Investigations into small molecule-based safety switches to modulate CAR-T cell activity and control toxicities post-treatment have been conducted [7]. Clinically, inducible caspase 9 (iCasp9) has proven effective in mitigating graft versus host disease (GVHD) post haploidentical stem cell transplantation [8] and in managing anti-CD19 CAR-T cell-associated neurotoxicity [9]. Ganciclovir (GCV) activated switch-off system, utilizing the herpes simplex virus-1 thymidine kinase (HSV-TK) protein, has been tested in allogeneic hematopoietic stem cell transplantation (allo-HSCT). Nevertheless, the relatively delayed clearance of donor T cells and concerns about immunogenicity limit its application potential [10]. More sophisticated switching strategies, such as the reversible on/off switch controlled by lenalidomide, have also been developed. While their safety and efficacy have yet to be validated in humans [11]. Antibody-dependent safety switch, notably the truncated epidermal growth factor receptor (tEGFR), has been preclinically tested for CAR-T cell elimination in murine models and demonstrated comparable efficacy [12, 13]. However, the efficacy of cetuximab-dependent CAR-T cell clearance in clinical settings remains uncertain. This letter reports the first clinical application of cetuximab to constrain CAR-T cell proliferation and mitigate associated side effects in patients with T cell lymphoma post anti-CD5 CAR-T cell treatment.

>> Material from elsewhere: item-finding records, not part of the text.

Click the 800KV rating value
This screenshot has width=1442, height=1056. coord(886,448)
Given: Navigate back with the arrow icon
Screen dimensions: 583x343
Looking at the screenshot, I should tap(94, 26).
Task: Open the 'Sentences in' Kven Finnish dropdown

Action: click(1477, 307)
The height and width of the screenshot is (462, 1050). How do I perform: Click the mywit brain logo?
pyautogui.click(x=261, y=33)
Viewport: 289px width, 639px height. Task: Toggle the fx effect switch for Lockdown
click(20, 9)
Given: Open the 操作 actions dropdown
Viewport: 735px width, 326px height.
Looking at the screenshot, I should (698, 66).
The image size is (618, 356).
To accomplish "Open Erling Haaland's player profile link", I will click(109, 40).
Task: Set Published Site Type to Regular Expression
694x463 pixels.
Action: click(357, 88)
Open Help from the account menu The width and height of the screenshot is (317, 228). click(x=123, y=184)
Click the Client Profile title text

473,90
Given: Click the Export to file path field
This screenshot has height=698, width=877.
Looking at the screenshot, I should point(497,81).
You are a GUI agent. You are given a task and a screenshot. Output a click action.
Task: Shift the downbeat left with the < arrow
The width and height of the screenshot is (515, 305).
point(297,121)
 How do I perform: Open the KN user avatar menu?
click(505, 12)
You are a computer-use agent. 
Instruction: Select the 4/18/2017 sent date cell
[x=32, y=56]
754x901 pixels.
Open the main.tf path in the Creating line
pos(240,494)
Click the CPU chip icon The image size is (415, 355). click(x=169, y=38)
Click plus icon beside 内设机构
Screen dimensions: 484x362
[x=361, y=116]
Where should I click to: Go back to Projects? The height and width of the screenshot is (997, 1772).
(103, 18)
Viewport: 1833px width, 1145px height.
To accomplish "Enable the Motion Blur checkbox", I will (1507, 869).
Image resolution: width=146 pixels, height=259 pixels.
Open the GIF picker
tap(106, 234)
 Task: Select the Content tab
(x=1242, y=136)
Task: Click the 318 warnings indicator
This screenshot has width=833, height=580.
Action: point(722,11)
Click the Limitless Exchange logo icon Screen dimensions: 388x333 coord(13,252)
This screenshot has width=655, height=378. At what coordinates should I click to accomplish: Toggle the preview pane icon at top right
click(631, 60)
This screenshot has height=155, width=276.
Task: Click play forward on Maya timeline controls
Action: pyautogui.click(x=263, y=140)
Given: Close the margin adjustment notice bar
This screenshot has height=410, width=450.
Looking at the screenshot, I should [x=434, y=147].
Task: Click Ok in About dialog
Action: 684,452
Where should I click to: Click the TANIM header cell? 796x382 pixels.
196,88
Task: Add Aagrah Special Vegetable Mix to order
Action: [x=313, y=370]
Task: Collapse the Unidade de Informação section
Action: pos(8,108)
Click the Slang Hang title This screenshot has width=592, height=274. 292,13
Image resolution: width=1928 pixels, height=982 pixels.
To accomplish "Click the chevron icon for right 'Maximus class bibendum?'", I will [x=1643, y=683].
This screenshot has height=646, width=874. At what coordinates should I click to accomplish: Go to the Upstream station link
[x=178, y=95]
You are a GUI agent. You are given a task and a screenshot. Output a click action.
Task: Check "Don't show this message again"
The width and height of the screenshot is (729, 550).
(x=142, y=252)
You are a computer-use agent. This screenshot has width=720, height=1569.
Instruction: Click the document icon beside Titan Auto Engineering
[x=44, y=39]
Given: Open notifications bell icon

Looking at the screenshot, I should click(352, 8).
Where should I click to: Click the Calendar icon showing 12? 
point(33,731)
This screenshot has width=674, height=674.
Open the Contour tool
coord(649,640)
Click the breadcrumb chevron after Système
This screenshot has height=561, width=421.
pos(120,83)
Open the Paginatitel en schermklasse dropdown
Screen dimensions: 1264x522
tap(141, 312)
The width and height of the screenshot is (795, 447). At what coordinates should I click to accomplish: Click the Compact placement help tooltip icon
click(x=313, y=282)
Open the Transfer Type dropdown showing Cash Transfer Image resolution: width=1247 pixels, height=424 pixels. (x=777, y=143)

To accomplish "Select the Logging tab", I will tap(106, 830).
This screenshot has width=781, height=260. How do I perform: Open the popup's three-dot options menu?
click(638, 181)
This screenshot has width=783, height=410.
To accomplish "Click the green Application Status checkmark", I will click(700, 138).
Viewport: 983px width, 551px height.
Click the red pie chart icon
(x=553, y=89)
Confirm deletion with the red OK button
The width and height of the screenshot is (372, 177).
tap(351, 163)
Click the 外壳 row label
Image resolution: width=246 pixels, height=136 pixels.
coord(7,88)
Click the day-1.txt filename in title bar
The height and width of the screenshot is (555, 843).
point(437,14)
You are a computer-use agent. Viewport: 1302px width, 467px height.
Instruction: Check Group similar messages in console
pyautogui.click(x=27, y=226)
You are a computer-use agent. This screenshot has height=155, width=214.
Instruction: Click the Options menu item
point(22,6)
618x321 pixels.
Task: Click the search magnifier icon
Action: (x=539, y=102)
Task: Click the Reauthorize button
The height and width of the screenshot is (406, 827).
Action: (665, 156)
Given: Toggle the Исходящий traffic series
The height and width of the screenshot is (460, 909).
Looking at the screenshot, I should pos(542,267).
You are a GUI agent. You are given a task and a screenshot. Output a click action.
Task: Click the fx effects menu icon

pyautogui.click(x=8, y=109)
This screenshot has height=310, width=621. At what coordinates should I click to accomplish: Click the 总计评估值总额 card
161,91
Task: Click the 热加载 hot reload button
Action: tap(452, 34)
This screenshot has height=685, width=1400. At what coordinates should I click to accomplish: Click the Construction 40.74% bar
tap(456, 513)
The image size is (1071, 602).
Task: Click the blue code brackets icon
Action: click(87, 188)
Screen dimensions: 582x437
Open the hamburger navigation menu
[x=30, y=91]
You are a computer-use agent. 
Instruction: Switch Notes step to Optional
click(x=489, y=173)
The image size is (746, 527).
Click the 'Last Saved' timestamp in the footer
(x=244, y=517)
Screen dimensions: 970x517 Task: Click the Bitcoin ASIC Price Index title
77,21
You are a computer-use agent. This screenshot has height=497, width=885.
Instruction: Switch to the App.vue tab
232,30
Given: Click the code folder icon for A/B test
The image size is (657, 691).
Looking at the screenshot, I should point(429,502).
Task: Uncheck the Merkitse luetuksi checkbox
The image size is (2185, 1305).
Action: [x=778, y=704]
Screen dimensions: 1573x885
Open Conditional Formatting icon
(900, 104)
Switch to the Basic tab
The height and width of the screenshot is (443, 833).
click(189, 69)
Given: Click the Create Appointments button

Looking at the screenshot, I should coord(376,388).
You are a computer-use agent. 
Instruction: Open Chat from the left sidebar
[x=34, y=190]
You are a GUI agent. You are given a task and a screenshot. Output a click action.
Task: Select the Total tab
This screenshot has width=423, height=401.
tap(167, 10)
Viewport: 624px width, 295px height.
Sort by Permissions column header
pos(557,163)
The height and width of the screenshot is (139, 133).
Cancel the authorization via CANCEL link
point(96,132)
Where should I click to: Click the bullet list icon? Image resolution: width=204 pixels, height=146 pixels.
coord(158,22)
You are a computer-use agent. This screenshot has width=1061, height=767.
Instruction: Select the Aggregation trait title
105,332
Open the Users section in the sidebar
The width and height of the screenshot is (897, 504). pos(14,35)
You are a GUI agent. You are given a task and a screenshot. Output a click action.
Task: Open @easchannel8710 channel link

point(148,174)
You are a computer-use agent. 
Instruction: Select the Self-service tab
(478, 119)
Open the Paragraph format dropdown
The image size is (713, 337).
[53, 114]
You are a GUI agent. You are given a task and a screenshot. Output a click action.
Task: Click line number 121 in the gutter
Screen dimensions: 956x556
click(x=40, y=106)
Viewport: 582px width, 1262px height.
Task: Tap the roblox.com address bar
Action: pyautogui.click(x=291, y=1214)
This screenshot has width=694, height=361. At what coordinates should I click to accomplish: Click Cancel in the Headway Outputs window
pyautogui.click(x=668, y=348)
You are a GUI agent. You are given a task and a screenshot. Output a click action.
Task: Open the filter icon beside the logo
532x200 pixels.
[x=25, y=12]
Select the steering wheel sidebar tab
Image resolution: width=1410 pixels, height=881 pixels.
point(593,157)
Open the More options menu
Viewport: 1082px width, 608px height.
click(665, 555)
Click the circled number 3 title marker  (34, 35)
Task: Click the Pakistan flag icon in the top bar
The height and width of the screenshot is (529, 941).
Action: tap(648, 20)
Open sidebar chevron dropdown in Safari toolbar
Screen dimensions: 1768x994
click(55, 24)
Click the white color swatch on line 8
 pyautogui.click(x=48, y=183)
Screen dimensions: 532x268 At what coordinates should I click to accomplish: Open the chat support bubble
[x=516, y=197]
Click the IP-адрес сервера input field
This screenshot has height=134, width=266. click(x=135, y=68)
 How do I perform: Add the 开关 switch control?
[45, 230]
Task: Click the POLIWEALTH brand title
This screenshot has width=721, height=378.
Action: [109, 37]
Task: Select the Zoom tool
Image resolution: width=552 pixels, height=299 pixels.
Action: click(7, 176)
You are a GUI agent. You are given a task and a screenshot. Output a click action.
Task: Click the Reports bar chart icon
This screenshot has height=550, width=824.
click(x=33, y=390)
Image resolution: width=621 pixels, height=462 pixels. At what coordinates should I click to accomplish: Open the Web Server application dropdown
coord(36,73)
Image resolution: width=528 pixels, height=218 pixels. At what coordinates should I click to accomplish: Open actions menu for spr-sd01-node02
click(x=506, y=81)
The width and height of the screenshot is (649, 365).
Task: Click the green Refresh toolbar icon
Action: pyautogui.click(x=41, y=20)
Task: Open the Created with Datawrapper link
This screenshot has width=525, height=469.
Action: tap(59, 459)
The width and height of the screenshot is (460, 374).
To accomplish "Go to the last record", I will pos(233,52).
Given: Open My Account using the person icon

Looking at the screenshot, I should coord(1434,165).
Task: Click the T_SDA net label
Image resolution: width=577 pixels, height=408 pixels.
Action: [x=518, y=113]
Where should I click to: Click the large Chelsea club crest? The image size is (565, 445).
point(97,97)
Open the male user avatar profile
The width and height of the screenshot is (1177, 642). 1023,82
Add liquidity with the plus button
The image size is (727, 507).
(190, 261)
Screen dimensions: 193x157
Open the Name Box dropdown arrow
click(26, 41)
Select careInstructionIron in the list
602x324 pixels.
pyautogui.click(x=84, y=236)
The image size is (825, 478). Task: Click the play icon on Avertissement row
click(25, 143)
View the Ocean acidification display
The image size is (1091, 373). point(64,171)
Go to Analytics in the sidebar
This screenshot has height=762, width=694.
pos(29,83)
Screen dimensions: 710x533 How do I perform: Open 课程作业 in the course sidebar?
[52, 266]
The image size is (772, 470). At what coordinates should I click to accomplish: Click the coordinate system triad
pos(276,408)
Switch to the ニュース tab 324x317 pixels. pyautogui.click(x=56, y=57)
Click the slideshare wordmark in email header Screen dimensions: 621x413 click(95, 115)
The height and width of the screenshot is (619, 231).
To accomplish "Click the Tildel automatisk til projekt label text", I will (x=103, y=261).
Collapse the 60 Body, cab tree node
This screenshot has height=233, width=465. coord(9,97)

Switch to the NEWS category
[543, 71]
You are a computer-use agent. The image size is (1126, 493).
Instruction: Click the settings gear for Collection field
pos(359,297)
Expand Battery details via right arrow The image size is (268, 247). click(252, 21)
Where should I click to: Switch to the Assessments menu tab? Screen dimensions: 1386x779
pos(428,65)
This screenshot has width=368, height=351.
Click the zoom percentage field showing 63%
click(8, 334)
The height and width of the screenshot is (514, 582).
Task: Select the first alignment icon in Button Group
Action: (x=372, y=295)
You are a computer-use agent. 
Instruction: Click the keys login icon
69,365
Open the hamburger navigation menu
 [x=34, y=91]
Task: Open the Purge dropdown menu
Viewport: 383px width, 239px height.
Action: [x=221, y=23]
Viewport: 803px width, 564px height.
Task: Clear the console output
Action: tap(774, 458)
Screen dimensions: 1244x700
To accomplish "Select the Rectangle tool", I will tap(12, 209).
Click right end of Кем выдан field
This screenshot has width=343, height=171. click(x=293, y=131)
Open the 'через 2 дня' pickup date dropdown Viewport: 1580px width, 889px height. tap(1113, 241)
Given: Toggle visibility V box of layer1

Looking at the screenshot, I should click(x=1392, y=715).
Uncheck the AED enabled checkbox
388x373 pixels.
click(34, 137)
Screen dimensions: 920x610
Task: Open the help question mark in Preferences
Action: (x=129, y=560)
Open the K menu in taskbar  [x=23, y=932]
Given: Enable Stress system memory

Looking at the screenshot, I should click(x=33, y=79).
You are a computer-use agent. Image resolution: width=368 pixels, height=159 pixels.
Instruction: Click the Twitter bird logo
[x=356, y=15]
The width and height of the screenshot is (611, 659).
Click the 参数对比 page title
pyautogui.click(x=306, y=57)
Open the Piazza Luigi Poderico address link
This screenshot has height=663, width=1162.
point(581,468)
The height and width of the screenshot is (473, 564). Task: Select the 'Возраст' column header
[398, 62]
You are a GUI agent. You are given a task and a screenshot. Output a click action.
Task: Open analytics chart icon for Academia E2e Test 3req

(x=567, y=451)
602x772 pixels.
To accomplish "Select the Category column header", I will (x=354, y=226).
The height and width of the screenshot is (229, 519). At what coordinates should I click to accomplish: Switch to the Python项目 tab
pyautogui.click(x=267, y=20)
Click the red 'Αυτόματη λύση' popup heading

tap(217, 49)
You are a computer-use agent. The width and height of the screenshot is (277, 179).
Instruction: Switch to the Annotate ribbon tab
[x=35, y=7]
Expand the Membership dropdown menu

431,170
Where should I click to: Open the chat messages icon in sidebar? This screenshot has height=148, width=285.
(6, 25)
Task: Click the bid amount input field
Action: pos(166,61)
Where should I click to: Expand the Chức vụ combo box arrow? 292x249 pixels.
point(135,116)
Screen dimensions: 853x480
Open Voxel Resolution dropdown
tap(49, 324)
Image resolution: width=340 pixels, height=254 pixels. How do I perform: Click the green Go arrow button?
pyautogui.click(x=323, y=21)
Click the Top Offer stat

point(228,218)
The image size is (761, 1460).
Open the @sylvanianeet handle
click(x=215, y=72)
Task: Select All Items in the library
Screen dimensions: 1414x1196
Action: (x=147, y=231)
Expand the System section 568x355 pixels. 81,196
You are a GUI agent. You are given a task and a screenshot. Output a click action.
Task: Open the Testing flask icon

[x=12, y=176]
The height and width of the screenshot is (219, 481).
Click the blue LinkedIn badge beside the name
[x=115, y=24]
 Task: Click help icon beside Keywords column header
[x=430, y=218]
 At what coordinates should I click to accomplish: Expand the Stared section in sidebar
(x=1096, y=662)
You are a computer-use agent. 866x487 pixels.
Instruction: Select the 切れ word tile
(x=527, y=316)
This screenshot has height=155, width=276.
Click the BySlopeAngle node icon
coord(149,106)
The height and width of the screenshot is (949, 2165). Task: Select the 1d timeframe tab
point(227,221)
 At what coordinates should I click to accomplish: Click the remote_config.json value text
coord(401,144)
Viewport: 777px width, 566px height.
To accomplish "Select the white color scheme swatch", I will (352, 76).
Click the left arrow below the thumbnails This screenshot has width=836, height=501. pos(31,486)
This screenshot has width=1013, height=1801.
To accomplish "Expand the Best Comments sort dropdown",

The three patients reported here were part of the Investigator-Initiated Trial (IIT) (NCT04767308) that evaluated the safety and efficacy of genetically edited autologous anti-CD5 CAR-T cells in the treatment of r/r CD5 positively expressing hematologic malignancies. Patient 1 is a 47-year-old female who was diagnosed with angioimmunoblastic T cell lymphoma (AITL) and had progressive disease (PD) status at enrollment. Patient 2 is a 49-year-old male with AITL and had stable disease (SD) status at enrollment. Patient 3 is a 31-year-old female with subcutaneous panniculitis-like T cell lymphoma (SPTCL) and had a PD status at enrollment (Table S1). The CAR construct comprised biepitopic, fully human-derived CD5-targeting nanobodies, 4-1BB costimulatory element, CD3ζ activation domains, and a tEGFR switch connected by a peptide of Thosea asigna virus [2]. The manufacturing process of anti-CD5 CAR-T cells, including leukapheresis collection, T cell isolation and activation, Cas9 ribonucleoprotein (RNP) mediated CD5 gene deletion, CAR gene-carrying lentivirus transduction, CAR-T cell expansion, formulation and cryopreservation is shown in Fig. S1. This study was approved by the institutional review board of Tongji Hospital, Tongji Medical College, Huazhong University of Science and Technology, and the assessments of adverse effects were conducted strictly according to the National Cancer Institute (NCI) and American Society for Transplantation and Cellular Therapy criteria (ASTCT). In this study, the kinetics of CAR-T cells in peripheral blood were monitored by drop digital polymerase chain reaction (ddPCR) and flow cytometry. Natural killer (NK) cells and neutrophils were detected by flow cytometry, and inflammatory cytokines and acute phase proteins in plasma were detected by chemiluminescence and turbidimetric inhibition immunoassay respectively.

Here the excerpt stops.